• Your instructions
Locate the line containing "Select the Normal Pay tab" in the data below. Reproduce it and every following line up to the end, exactly as given.
++++++++++
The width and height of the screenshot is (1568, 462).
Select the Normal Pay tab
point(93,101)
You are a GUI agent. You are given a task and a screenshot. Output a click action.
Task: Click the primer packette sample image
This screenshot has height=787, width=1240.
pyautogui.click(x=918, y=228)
++++++++++
• Expected answer
Select the Normal Pay tab
point(93,101)
You are a GUI agent. You are given a task and a screenshot. Output a click action.
Task: Click the primer packette sample image
This screenshot has height=787, width=1240.
pyautogui.click(x=918, y=228)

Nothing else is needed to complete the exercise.